Again, it is an eigenvalue and eigenvector problem.

D, U = np.linalg.eig(Sy)

idx = np.argsort(-D)
D = D[idx]
U = U[:,idx]

print ("D = \n", np.diag(D))
print ("U = \n", U)

D = 
 [[9. 0.]
 [0. 1.]]
U = 
 [[-0.5       -0.8660254]
 [-0.8660254  0.5      ]]

2.2. Summary¶

$$ \begin{align*} x &=U^Ty \\\\ U &=\begin{bmatrix}\hat{x}_1 & \hat{x}_2\end{bmatrix} \end{align*}$$

Independent ellipse in $\{\hat{x}_1, \hat{x}_2 \}$
Dependent ellipse in $\{ \hat{y}_1, \hat{y}_2 \}$
Decouple
- Diagonalize
- Eigen-analysis

3. Gaussian Distribution¶

3.1. Standard Univariate Normal Distribution $\sim \mathcal{N}(0,1^2)$¶

$$ P_Y\left(Y=y\right)=\frac{1}{\sqrt{2\pi}}\exp\left(-\frac{1}{2}y^2\right)$$

$$ \frac{1}{2} y^2 = \text{const} \implies \text{prob. contour}$$

y = np.arange(-10,10,0.1)

ProbG = 1/np.sqrt(2*np.pi)*np.exp(-1/2*y**2)

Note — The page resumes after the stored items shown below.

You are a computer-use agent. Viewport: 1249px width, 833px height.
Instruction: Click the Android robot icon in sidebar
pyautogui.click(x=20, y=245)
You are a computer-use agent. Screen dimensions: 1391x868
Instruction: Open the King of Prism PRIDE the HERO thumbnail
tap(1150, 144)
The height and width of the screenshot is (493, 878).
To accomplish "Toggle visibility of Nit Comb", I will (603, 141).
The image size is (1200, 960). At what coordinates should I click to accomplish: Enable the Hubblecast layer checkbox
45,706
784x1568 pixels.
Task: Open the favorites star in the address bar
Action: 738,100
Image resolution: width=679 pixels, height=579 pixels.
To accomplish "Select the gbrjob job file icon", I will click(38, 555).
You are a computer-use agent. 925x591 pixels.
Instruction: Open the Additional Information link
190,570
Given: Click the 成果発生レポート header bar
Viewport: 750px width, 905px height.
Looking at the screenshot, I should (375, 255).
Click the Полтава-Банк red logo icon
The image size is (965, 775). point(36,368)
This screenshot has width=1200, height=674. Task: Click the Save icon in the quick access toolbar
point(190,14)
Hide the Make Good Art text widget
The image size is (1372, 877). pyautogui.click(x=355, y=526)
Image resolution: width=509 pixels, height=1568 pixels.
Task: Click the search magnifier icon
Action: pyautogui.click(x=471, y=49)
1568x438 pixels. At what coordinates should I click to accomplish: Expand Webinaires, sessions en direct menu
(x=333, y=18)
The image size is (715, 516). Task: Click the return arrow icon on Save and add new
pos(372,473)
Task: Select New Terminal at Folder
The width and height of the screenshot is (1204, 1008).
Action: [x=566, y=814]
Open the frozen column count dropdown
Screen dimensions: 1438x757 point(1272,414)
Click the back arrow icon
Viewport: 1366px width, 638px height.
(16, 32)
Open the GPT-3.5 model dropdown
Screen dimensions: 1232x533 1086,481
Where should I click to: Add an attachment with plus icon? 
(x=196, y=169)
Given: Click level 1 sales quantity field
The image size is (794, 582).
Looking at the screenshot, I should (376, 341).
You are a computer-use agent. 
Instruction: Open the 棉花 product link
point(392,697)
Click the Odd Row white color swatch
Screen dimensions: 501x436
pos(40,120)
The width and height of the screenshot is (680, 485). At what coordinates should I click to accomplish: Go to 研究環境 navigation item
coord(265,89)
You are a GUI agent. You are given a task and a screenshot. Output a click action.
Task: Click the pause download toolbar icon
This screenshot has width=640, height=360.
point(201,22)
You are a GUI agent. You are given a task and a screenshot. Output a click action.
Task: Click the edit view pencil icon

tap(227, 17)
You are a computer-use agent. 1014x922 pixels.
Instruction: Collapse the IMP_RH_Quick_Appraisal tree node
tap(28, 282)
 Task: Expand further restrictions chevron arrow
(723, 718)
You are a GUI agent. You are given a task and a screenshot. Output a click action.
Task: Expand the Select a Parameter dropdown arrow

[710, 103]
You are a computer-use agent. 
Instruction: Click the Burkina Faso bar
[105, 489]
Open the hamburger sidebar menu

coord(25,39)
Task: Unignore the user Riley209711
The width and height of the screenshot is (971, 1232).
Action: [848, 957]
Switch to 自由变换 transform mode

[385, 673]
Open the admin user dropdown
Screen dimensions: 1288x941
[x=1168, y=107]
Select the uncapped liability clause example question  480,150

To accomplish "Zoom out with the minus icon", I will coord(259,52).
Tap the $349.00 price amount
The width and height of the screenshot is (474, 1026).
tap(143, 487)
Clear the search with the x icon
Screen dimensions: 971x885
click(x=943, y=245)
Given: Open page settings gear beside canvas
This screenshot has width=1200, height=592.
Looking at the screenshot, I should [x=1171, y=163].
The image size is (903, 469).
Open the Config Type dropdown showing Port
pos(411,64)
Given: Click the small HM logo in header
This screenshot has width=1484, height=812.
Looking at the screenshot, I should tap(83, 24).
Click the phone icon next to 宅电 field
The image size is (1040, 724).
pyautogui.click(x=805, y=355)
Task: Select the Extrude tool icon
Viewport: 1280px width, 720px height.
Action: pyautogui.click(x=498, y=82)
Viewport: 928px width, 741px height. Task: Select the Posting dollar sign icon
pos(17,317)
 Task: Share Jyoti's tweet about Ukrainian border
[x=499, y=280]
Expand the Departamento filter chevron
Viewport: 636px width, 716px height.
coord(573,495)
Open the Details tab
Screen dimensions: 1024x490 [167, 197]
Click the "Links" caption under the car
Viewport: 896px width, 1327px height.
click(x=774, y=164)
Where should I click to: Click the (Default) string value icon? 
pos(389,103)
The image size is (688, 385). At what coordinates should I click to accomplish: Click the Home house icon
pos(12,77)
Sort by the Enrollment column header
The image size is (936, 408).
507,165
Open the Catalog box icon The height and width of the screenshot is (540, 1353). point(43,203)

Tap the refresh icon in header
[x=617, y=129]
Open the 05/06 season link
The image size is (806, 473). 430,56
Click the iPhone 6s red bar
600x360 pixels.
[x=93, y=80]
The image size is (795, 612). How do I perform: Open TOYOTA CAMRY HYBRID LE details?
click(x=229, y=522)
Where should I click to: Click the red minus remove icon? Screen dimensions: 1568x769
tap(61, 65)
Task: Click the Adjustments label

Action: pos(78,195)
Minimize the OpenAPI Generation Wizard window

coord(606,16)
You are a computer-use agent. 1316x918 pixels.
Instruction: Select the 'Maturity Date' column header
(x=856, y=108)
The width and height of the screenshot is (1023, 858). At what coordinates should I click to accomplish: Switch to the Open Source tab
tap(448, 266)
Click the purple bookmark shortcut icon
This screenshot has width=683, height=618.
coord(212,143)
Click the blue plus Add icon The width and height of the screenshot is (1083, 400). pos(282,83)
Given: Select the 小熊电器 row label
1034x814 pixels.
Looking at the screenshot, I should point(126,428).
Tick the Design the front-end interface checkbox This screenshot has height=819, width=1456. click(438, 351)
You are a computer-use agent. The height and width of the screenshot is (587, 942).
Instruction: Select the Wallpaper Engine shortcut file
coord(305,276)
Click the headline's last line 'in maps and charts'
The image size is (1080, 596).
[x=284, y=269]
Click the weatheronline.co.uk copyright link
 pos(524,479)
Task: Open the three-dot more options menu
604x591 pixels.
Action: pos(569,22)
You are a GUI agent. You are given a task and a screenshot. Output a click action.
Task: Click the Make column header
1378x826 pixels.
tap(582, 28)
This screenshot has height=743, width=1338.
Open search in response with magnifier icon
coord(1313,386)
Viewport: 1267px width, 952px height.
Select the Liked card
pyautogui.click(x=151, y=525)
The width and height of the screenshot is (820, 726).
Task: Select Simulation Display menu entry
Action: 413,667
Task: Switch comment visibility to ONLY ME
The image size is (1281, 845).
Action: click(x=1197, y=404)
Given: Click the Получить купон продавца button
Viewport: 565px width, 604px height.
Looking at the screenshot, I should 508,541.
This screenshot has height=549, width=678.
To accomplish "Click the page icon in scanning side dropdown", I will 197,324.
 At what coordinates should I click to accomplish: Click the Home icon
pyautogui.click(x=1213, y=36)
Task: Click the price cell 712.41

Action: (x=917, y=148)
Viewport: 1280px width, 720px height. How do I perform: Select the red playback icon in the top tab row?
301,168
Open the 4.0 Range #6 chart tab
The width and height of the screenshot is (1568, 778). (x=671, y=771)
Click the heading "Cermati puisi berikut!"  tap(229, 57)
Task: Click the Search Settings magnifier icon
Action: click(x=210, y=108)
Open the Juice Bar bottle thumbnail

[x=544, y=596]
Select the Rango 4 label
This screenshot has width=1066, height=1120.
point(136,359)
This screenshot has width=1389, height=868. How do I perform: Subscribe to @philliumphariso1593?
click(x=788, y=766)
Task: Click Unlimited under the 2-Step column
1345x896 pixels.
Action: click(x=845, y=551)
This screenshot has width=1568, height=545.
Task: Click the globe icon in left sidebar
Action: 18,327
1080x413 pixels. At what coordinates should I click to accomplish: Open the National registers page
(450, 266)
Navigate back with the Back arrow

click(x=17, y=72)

plt.figure(figsize=(10,6))
plt.plot(y, ProbG)
plt.show()

from scipy.stats import norm

ProbG2 = norm.pdf(y)

plt.figure(figsize=(10,6))
plt.plot(y, ProbG2)
plt.show()

x = np.random.randn(5000,1)

plt.figure(figsize=(10,6))
plt.hist(x, bins=51, normed=True)
plt.plot(y, ProbG2, label='G2')
plt.show()

c:\users\seungchul\appdata\local\programs\python\python35\lib\site-packages\matplotlib\axes\_axes.py:6521: MatplotlibDeprecationWarning: 
The 'normed' kwarg was deprecated in Matplotlib 2.1 and will be removed in 3.1. Use 'density' instead.
  alternative="'density'", removal="3.1")

3.2. Univariate Normal Distribution $\sim \mathcal{N}\left(\mu,\sigma^2\right)$¶

Gaussian or normal distribution, 1D (mean $\mu$, variance $\sigma^2$)

$$ \mathcal{N}(x;\,\mu,\sigma) = \frac{1}{\sqrt{2\pi}\sigma}\exp\left(-\frac{1}{2}\frac{\left(x-\mu\right)^2}{\sigma^2}\right) $$

$$ \begin{align*}x &\sim \mathcal{N}\left(\mu,\sigma^2\right) \\ & \implies P_Y\left(y\right) = P_X\left(x\right), \quad y = \frac{x-\mu}{\sigma}, \quad x=\sigma y + \mu\\\\ P_X\left(X=x\right) &\sim \exp\left(-\frac{1}{2}\left(\frac{x-\mu}{\sigma}\right)^2\right) \\ &= \exp\left(-\frac{1}{2}\frac{\left(x-\mu\right)^2}{\sigma^2}\right) \\\\ E[x] &= \mu \\ \text{var}(x) &= E[(x-\mu)^2] = \sigma^2 \end{align*}$$

mu = 2
sigma = 3

x = np.arange(-10, 10, 0.1)

ProbG3 = 1/(np.sqrt(2*np.pi)*sigma) * np.exp(-1/2*(x-mu)**2/(sigma**2))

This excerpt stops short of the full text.